The Blue Genes Bash LA on Monday Jan 30th was truly a fabulous event! Everyone seemed to have a wonderful time and the opportunity to really get educated about our important cause. A huge thank you goes out to all of those that helped us put together the first annual Blue Genes Bash LA! We couldn’t have done it without the support of many individuals and sponsors. Of course the honorees, Camille Grammer and Ora Karp Gordon, were fantastic and so eloquent in their impassioned words to help educate and increase awareness of Lynch syndrome.
Dr. Ora Gordon's words that night really captured why we do what we do. Here is what she had to say:
Welcome and good evening- For those guests less familiar Lynch syndrome is a hereditary cancer susceptibility that predisposes those who carry a genetic change to extremely high risk a variety of cancers: Colon and other GI and in women, uterine and ovarian cancer as well.
Lynch is common! About one in 30 people with colon cancer and one in 25 with uterine cancer, regardless of their age of onset or their family history carry a mutation in a lynch syndrome gene.
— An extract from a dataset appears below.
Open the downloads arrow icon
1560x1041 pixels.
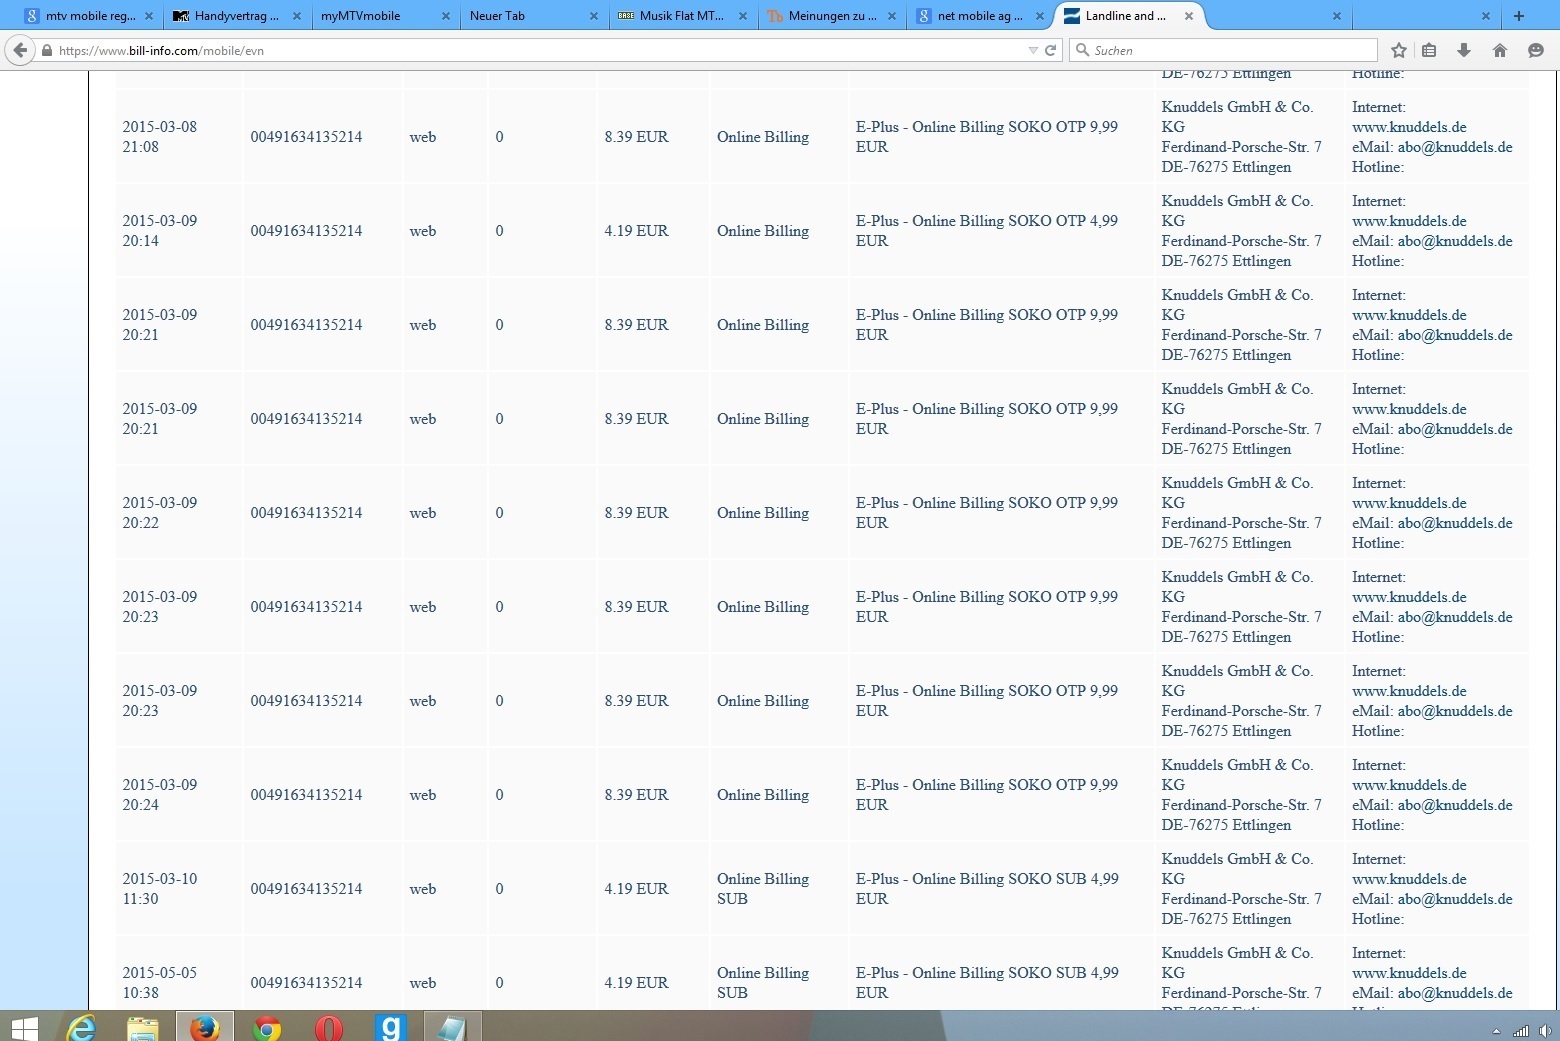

Overall population carrier frequency is estimated at around 1 in 370. In the genetics world, that is really common disease!
Despite those staggering statistics Lynch syndrome remains relatively unknown both to the public and sadly much of the medical community.
Hereditary breast & ovarian cancer was put on the world stage a few years ago when Angelina Jolie announced that because she carried a mutation in BRCA1 she was undergoing preventive surgery and has since chronicled that journey. In contrast, Lynch syndrome, despite its frequency remains relatively unrecognized. If you say at a dinner party, “I have a BRCA mutation” nowadays just about everyone will know what your mean. But if you say, I have Lynch syndrome, you are more likely to get a puzzled expression and the question “you got lynched, with what??”
This is why advocacy organizations like AliveAndKickn and the HEROIC registry are so critical. Though detecting Lynch syndrome after a single cancer is far better than waiting for that person to get a second or third malignancy, or for multiple family members to be affected, ultimately the goal is determine WHO is at risk UPFRONT so we can prevent all cancers associated with Lynch syndrome.
Lynch tumors are unique in that a overwhelming majority demonstrate an abnormal protein that is easily tested for in pathology departments and indicate a high risk for this inherited disease. Because of this, there has been a total shift in paradigm for hereditary cancer- from waiting until the family history has at least three affected members, and someone who was very young with cancer before recommending genetic testing, to screening all colon and uterine cancers at the time of surgery for the possibility of Lynch syndrome. I have spent the last few years working hard to advance this concept of universal testing for Lynch in my own hospitals and networks as well as nationally.
I believe the paradigm will shift again - both in terms of movement to a broader population based approach to genetic testing for Lynch syndrome and also with early primary prevention interventions such as the exciting promise of medications like aspirin.
I look forward to the day when no one at risk will succumb to hereditary cancer! I thank you all again for coming this evening to support AliveAndKickn, and the resilient patients and families with Lynch syndrome.